As for the second half of the 20th century, we had a steady stream of stars who kept plugging away into their 40s. Willie Mays had noticeably slowed down at the end, but he played until he was 42, as did two other sluggers who gave pitchers the “willies,” McCovey and Stargell. Hank Aaron, too, was still at it at 42, having returned to Milwaukee to serve as the designated hitter for a couple of seasons. Carl Yastrzemski and Dave Winfield retired at 43, as did Steve Carlton, Dennis Eckersley and Don Sutton. Still playing at age 44 were Warren Spahn, Tony Perez, and Rickey Henderson.

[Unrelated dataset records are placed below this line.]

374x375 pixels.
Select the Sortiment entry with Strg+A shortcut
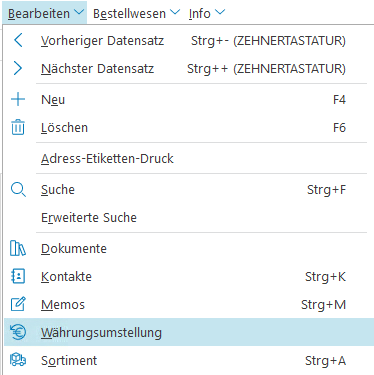pos(189,360)
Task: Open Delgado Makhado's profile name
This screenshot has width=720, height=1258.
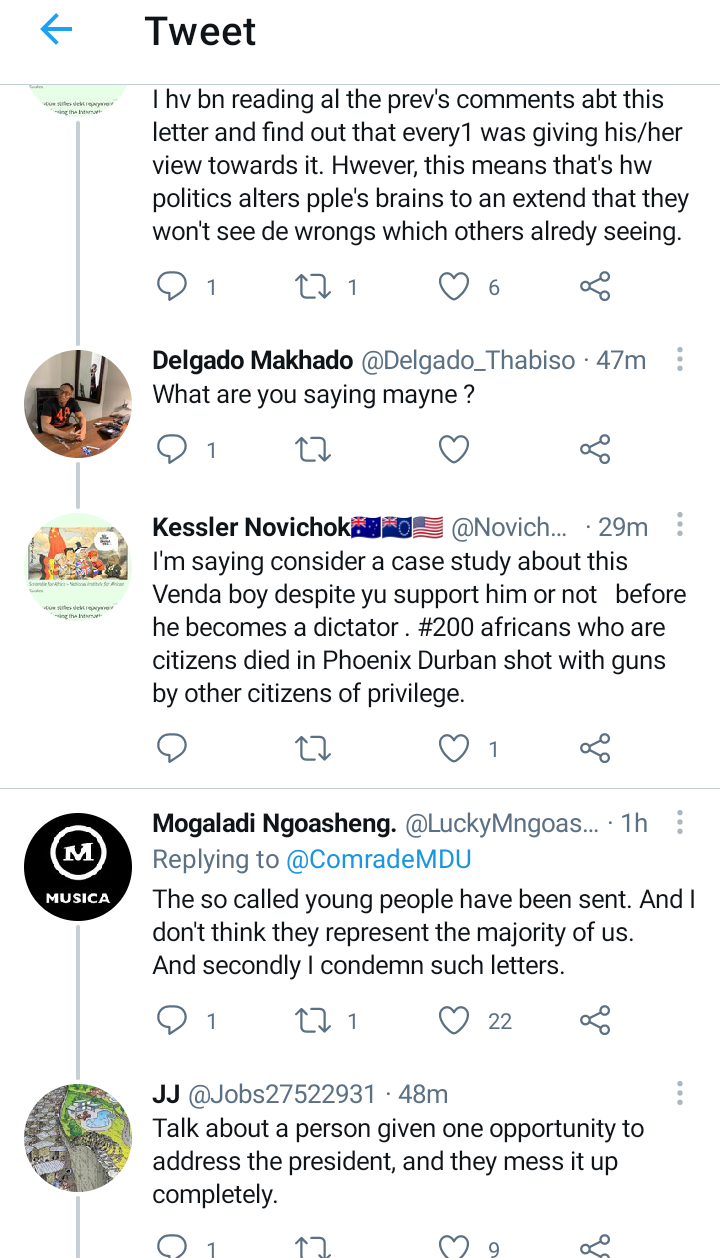Action: tap(252, 361)
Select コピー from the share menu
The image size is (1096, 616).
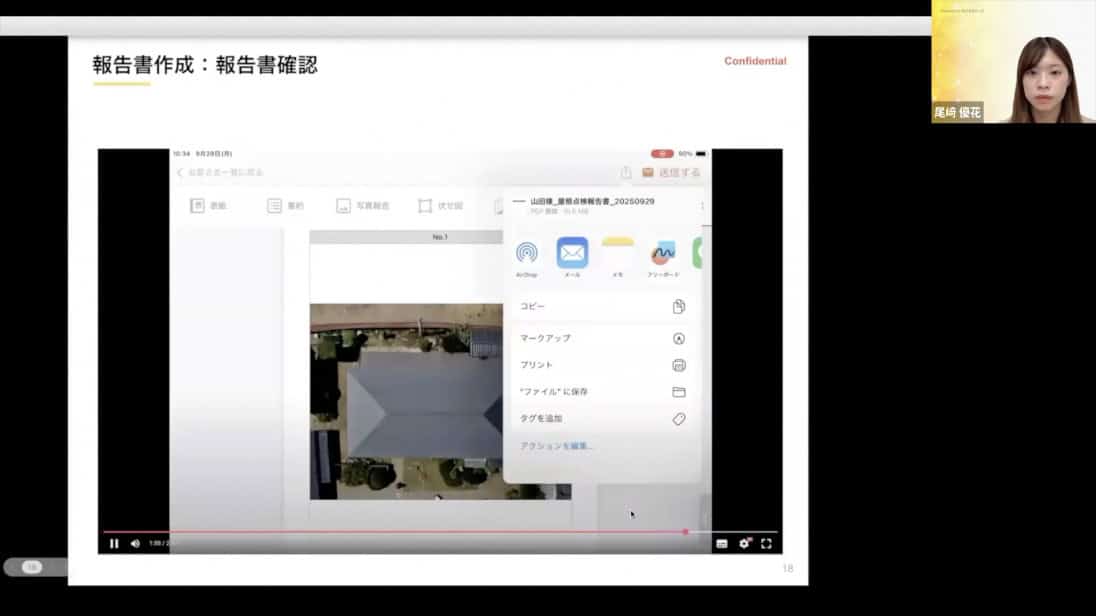pyautogui.click(x=600, y=307)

And then there are my Top 5 “Golden Oldies.” These guys are royalty among baseball’s all-time senior citizens:
1.) Hoyt Wilhelm got a late start in the majors – he was 29 when he finally won a promotion from the minors in 1952 – but he made up for it on the back end. The knuckleball specialist played until he was 49, saving 227 games and winning 143. He wasn’t just a hanger-on, either. In 1970, at age 47, he led the Braves with 13 saves and also won six games. A year later, he helped the Dodgers down the stretch with a 1.02 ERA in 18 innings. And early in the 1972 season, he notched his final save at age 49.
2.) Phil Niekro was another legendary knuckleballer who also was pushing 50 when he finally retired. He ended up winning 318 games, with 135 of them coming after he turned 40. His fluttering knuckler helped him to some outstanding seasons in those later years. He was 21-20 in 1979 at age 40; 17-4 at age 43; and 11-10 at age 44. He then signed with the Yankees and during his two seasons there, at ages 45 and 46, he posted 16-8 and 16-12 records. He retired at age 48.

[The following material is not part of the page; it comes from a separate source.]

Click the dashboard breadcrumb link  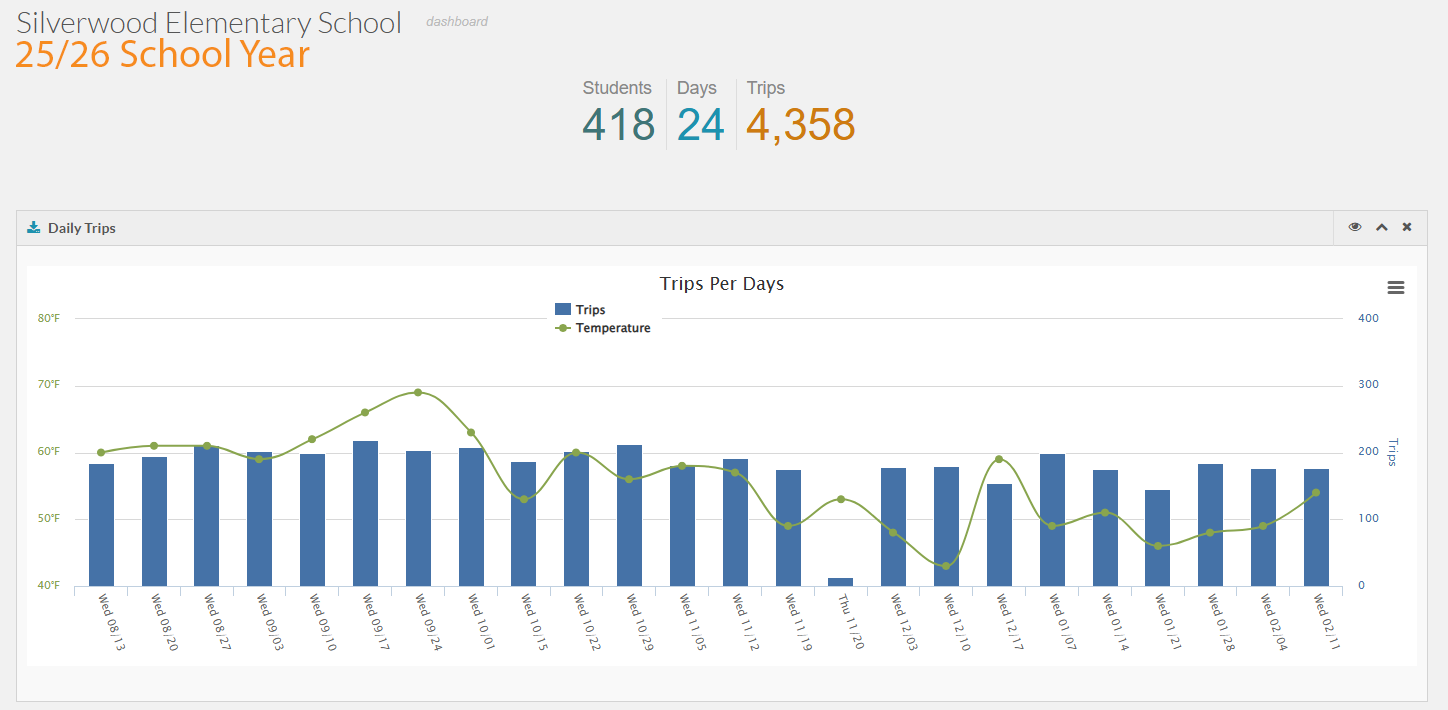[457, 21]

3.) Nolan Ryan pitched – and pitched effectively – well into his 40s. Who can forget his 301-strikeout season in 1989, when he was 42? Or his no-hitter at age 44 in 1991? Ryan finally called it quits at 46, having logged a record 5,714 strikeouts. He also compiled 324 wins, with 71 of them coming in his 40s.
4. Carlton Fisk played from 1969 through 1993, when he retired at age 45. In his last two seasons, he was a backup catcher and designated hitter, but between the ages of 41 and 43, he averaged 104 games per season behind the plate, and hit 49 homers in that span. The irony is that Boston let him become a free agent in 1982, figuring he was an aging catcher at age 32. Who knew he’d play 13 more seasons, hitting 214 of his career 376 homers along the way?
5.) Pete Rose may never get into the Hall, but his numbers are plenty deserving. While his stats after the age of 41 weren’t very Rose-like, he did continue hustling as a player/manager until he turned 45, and, of course, set baseball’s all-time record for hits with 4,256.
Among recent retirees, let’s not forget Randy Johnson. The “Big Unit” retired at 45 after the 2009 season with 303 wins and is a lock for the Hall of Fame.
How about Jamie Moyer? He won nine tames for the Phils in 2010 at age 47 and has a career record of 267-204. He’s sort of a latter-day Tommy John (288-231 record in 26 seasons, up until he was 46) or Jim Kaat (283-237 in 25 seasons, up until age 44).
Then there’s my favorite among the 40-somethings – the underrated Julio Franco. He played until the age of 48 – a very, very young 48 – and finished with a career .298 average.
I met him at spring training in 2005 in search of quotes for a book project. At the time, Franco was 46, and I remember thinking, “This is probably the last time I’ll ever interview a major leaguer who’s older than I am.” As I said earlier, they all look like kids now.